*THE TASK*
All of the entries need to be copied character for character.

*THE DATA*
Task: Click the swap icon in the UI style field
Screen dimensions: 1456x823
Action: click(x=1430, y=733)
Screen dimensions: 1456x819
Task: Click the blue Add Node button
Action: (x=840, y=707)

*EXERCISE ANSWER*
Task: Click the swap icon in the UI style field
Screen dimensions: 1456x823
Action: click(x=1430, y=733)
Screen dimensions: 1456x819
Task: Click the blue Add Node button
Action: (x=840, y=707)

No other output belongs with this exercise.